Blauschwinge’s eyes widened, his face turning towards the canon even as he threw it away from himself – but it was too late. It lit up, firing a glob of blue-hot liquid fire at his face.

I could see his power working on it, immediately, much faster than it had worked on my monkey skin, the heat diminishing visibly, reduced to a red glow, but he could not evade it anymore, and it took him in the face, more napalm splattering onto his shoulders and chest.

Blauschwinge screamed louder than I’d heard anyone scream in a long time, his arms clawing at his face, trying to scoop the napalm away – but that only served to burn his hands too, and it let some of it flow into his mouth, turning his screams into gargled sounds of pain. I heard his flesh sizzle before I even smelled it.

But Warren was not done. As the arm fell to the ground, he fired a second shot, and without Blauschwinge’s power to lessen it, it took off the man’s right leg at the knee.

Blauschwinge collapsed, even though he was still floating above the ground, screaming and trashing around, face, neck, chest, arms and leg stump burning as he thrashed around to no avail.
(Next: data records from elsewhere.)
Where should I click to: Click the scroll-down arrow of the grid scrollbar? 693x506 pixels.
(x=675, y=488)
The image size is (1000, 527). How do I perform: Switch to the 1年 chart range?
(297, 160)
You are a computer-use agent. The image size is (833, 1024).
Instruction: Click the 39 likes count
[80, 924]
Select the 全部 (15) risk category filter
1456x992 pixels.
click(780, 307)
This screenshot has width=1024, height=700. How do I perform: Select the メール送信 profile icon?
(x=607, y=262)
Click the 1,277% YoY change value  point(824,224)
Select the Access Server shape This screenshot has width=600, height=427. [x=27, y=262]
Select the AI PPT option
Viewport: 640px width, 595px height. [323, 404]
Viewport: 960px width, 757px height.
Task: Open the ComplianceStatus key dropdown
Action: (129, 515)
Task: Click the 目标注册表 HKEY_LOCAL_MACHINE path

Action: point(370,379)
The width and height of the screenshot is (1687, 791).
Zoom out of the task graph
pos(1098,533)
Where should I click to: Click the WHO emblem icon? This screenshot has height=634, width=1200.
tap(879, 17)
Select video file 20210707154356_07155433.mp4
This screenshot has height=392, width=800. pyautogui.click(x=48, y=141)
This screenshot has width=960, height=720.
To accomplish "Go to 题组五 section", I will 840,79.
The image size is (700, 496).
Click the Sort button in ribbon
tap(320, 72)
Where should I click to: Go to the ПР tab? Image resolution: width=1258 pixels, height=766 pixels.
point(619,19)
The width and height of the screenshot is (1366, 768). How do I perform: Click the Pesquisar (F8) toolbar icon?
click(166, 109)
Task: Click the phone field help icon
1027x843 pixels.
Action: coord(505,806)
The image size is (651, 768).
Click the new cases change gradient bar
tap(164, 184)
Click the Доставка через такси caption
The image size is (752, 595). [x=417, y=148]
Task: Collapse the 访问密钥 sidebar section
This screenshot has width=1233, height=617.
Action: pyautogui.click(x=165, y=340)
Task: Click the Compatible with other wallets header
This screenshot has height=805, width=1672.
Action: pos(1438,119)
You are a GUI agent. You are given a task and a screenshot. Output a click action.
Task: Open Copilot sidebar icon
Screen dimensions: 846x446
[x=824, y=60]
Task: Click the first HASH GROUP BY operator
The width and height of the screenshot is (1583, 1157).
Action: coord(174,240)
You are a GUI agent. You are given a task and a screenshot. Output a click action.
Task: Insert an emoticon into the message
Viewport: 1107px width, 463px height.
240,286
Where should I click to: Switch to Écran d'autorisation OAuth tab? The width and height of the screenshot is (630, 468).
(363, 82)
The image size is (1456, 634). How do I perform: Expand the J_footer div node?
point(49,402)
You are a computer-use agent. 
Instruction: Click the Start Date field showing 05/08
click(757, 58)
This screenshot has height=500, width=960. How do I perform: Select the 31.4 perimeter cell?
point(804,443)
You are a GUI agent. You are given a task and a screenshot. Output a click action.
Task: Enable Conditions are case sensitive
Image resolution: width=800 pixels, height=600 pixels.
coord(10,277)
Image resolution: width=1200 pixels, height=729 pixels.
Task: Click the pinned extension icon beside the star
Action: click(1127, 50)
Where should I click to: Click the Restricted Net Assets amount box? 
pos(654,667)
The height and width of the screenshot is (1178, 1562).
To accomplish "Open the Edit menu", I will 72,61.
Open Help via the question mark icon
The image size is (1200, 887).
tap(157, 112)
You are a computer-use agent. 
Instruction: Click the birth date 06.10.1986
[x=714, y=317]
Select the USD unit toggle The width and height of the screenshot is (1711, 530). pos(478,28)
Both Warren and I approached him slowly, ready to strike again, but it seemed he was done.

“Time to pay the piper, asshole,” Warren said as a smaller, human-sized (but clearly robotic) arm folded out of the chest of his armor, holding a simple handgun. “No one touches my family and gets away with it!” He pulled the trigger.

My hand shot forward, the bullet hitting the monkey’s open palm to no effect. “No,” I said firmly.

His ‘head’ turned to look at me, and I could guess what kind of facial expression he had there. “Why’re you stopping me?”

“You’re no murderer, Warren. If you want him dead, I’ll do it. But not you,” I said calmly, far more gentle than I was used to while covered in the monkey’s skin. “It would haunt you forever.”

“Aap, I…” He turned to look at the struggling man, as did I – just in time to see Volca get behind him and punch him with her volcanic arm.

Blauschwinge’s head rocked back as her fist punched cleanly through his chest, back to front, the heat so great it burned the wound shut before any blood could flow.

He collapsed entirely, going limp, and slid to the ground as she lowered her arm, her other hand still normal flesh, applying pressure to a wound on her side.

We all looked down at the figure, his face and hands burned down to an unrecognisable mess, his eyes gone entirely. He looked almost pathetically small now, wasted.

“No one fucks with my family and gets away with it, either,” Volca snarled.